General
- Category: Borate mineral
- Formula: Mg_{2}B_{2}O_{5}
- Strunz classification: 6.BA.05
- Crystal system: Monoclinic
- Crystal class: Prismatic (2/m) (same H-M symbol)
- Space group: P2_{1}/a
- Unit cell: a = 12.31 Å, b = 3.12 Å c = 9.2 Å; β = 104.33°

Identification
- Color: White to pale gray
- Crystal habit: Clusters of prismatic to fibrous crystals
- Cleavage: Perfect parallel to {010}
- Mohs scale hardness: 5.5
- Luster: Silky to pearly
- Streak: White
- Diaphaneity: Translucent
- Specific gravity: 2.91
- Optical properties: Biaxial (–)
- Refractive index: n_{α} = 1.596 n_{β} = 1.639 n_{γ} = 1.670
- Birefringence: δ = 0.074
- 2V angle: 70°

= Suanite =

Suanite is a magnesium borate mineral with formula Mg_{2}B_{2}O_{5}.

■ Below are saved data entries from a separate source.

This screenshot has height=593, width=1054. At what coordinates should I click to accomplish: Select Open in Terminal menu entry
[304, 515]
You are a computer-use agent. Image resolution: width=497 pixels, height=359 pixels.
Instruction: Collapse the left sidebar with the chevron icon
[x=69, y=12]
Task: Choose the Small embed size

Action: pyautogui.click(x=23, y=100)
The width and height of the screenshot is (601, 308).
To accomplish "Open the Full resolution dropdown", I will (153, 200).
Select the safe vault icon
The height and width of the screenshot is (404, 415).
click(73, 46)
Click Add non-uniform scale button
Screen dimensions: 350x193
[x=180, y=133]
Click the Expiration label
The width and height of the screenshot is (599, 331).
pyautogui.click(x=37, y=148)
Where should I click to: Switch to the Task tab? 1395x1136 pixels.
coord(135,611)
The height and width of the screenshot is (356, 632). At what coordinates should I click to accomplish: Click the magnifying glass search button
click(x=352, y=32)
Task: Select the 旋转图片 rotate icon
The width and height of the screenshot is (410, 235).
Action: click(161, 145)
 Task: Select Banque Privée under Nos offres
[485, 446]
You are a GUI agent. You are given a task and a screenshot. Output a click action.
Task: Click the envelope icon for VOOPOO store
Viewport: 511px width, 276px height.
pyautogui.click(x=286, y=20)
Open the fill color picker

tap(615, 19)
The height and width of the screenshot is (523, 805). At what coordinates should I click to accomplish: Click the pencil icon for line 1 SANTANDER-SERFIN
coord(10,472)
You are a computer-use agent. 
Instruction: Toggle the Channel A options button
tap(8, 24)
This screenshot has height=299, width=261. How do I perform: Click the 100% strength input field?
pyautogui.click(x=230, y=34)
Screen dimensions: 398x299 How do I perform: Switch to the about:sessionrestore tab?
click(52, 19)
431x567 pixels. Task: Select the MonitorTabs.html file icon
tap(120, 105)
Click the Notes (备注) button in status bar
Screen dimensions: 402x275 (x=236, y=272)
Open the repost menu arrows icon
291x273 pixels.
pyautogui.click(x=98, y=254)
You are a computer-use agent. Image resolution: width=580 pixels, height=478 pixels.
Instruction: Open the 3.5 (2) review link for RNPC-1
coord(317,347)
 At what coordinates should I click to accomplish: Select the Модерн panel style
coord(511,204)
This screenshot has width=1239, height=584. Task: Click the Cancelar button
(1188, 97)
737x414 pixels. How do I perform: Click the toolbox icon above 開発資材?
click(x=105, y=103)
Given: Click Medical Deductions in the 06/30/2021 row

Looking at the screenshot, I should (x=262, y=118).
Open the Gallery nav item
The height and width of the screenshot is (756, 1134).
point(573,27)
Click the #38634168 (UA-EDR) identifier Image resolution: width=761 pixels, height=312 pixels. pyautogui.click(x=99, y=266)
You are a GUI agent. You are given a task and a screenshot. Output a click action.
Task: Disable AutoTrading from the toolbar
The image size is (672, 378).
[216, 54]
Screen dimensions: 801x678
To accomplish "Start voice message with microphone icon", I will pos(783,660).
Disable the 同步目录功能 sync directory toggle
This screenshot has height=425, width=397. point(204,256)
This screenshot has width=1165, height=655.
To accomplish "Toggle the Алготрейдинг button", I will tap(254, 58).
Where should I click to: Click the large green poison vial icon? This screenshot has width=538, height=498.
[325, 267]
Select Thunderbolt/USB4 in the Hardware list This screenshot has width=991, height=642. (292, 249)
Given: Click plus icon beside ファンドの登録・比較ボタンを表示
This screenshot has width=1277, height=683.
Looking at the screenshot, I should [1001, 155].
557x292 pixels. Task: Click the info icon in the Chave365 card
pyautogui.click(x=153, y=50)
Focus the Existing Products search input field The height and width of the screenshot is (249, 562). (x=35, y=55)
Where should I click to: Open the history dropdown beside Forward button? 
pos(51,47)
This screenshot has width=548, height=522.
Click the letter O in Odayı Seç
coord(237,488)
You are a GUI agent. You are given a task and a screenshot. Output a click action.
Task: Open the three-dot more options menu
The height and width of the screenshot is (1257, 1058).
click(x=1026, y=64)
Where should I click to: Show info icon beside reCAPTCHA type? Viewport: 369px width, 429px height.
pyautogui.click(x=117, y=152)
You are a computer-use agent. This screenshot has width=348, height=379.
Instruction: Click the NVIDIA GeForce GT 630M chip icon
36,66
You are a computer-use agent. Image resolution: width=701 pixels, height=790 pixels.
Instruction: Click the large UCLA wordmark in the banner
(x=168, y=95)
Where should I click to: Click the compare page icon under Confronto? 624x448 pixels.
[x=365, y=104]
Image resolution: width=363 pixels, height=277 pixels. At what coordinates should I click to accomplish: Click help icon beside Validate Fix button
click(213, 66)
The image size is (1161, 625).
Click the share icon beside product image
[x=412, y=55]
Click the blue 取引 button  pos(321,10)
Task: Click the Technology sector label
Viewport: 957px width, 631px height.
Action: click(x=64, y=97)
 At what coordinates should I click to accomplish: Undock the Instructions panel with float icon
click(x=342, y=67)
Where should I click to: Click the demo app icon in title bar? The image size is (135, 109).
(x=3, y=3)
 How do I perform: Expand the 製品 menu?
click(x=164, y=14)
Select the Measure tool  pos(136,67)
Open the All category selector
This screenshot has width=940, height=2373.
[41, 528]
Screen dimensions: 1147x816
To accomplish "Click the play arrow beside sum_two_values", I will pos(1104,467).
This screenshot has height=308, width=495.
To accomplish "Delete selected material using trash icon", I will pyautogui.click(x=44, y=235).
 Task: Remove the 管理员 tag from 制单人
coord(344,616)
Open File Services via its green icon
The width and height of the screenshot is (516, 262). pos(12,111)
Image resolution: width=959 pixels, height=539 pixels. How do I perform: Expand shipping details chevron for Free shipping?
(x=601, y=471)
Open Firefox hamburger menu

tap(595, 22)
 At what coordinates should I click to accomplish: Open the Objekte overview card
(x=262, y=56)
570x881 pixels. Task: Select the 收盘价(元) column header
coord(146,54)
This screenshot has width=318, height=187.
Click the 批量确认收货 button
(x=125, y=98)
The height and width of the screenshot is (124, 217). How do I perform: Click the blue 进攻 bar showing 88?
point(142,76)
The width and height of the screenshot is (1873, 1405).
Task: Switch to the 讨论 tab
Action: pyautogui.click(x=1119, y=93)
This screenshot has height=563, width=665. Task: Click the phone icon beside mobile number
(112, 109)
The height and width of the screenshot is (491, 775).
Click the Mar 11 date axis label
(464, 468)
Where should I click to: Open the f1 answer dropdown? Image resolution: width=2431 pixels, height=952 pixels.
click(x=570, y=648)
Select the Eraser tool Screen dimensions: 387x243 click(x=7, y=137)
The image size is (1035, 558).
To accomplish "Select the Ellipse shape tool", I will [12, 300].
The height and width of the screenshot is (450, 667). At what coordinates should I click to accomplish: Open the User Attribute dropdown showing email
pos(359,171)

It was first described in 1953 by Japanese scientist Takeo Watanabe from the University of Tokyo.
His first contact with the mineral was during analysis of gold- and copper- bearing skarn minerals from the Hol Kol mine, located in North Korea obtained in 1939. Due to the small sample size available to him, he was only able to determine the unknown substance's optical properties under a microscope. Watanabe was able to return to the site in 1943 and obtain further samples that permitted him to perform chemical analysis on the material.